だから、穂積氏も、穂積(保津)に居住したから穂積氏といったのではなく、先に穂積という名称があったのであり、その「穂積」は「火積」であり、鍛冶氏族としての名称であったと考えられる。
そして、古代は、祭祀と鍛冶は密接に結びついていた。
大和岩雄の「続秦氏の研究(大和書房)」によれば、大県遺跡で製鉄に従事したのは秦氏であったというが、秦氏を指揮した豪族の一つが、物部氏の前身集団であったと考えられる。
また、物部氏の伝承では物部氏の祖は河内の河上哮峯に天降ったとされていることも、物部氏の前身集団が、大県遺跡に係っていて、そのことが門部氏の前身集団が発展していいく重要な契機であったたことを表している。
その物部氏の前身集団は、古くは「火の神霊」という意味の「火積」という名であった穂積臣であったと考えられる。
なお、各有力豪族が分担した王権の仕事の一つとして和泉の陶邑を立ち上げたのは葛城氏と紀氏であり、葛城氏の指揮のもとに紀氏がいて、渡来人たちを管掌したと考えられるが、大県遺跡も、葛城氏と穂積氏が立ち上げ、葛城氏の指揮のもとに穂積氏がいて、秦氏などの渡来人たちを管掌したと考えられる。

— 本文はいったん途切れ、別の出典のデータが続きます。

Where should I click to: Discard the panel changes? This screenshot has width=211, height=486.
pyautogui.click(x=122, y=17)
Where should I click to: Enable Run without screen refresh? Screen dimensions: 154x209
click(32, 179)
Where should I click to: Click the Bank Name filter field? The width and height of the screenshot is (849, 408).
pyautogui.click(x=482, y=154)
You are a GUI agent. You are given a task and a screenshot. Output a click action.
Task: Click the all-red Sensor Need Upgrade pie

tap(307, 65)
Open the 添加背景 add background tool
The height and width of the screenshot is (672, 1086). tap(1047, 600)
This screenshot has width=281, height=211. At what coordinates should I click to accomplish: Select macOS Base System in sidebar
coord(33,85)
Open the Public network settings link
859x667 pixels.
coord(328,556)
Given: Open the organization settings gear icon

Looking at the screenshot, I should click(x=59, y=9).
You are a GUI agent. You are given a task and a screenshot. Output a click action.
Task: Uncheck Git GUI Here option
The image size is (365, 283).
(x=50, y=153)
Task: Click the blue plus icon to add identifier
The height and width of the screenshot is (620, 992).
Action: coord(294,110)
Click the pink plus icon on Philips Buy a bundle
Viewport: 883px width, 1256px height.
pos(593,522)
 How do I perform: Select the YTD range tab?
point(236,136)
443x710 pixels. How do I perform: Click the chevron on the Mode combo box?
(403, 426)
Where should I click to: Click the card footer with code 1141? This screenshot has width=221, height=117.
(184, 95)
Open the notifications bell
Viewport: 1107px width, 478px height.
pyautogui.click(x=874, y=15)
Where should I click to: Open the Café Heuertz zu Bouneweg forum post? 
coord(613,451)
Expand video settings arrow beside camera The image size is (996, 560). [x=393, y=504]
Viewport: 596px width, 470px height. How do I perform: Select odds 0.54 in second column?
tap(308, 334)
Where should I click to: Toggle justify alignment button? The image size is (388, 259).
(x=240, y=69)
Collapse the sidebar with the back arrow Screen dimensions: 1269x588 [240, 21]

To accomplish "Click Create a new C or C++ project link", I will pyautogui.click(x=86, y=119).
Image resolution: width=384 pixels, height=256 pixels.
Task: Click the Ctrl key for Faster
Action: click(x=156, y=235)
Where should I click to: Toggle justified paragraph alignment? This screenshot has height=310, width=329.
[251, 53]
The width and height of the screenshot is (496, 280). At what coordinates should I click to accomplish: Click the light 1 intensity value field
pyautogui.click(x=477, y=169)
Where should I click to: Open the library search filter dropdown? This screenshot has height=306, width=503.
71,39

ここから、5世紀代に渡来人たちを活用して行われた大土木工事を指導したのは、葛城氏であったと考えらえ、王権が自らの権力を確立していくためには、利用してきた葛城氏の権力と対峙する必要があり、ここに、葛城氏が雄略天皇に打倒され理由があったと考えられる。
そして、その後、葛城氏の打倒、大伴氏の失脚、物部氏の討滅、蘇我氏の滅亡という経過で、王権の権力が確立していった。
イカガシコヲは物部氏の、オオミナクチは穂積氏や采女氏の、それぞれ遠祖とされたのは、物部氏や穂積氏、采女氏が形成されたとき以降であったと考えられるが、系譜2や古事記の系譜がイカガシコヲの父のウツシコヲを穂積氏の祖としているのは、物部氏は穂積氏から分岐した氏族であるからであると考えられる。
古事記や日本書紀の伝承では、穂積氏の祖先は祭祀に関わってるが、采女も初期には大王に奉仕するということではなく、神に奉仕するというものであったと考えられるので、穂積氏と采女氏の係りは、早くからあったと考えられる。
采女氏が穂積氏から分岐した氏族であるかどうかはよくわからないが、分岐していないとしても、その係わりの深さから、同祖関係が成立したと考えられる。
だから、物部・穂積・采女三氏の同祖関係は、篠川論文がいうような、新しいものではなく、まず、穂積氏から采女氏が分岐し、次に、物部氏が、その形成に伴い分岐するという経過で形成されたもので、物部氏が最終的に形成された継体朝の初頭に遡ると考えられる。
日本書紀や古事記の伝承によれば、物部氏の人物である麁鹿火は、「磐井の乱」の「鎮圧」に功績があったとされているが、それが可能であったのは、土師氏が古墳築造に動員された人々を戦争にも動員していたように、物部氏の前身集団が係っていた多くの人々を動員できたからであったと考えられる。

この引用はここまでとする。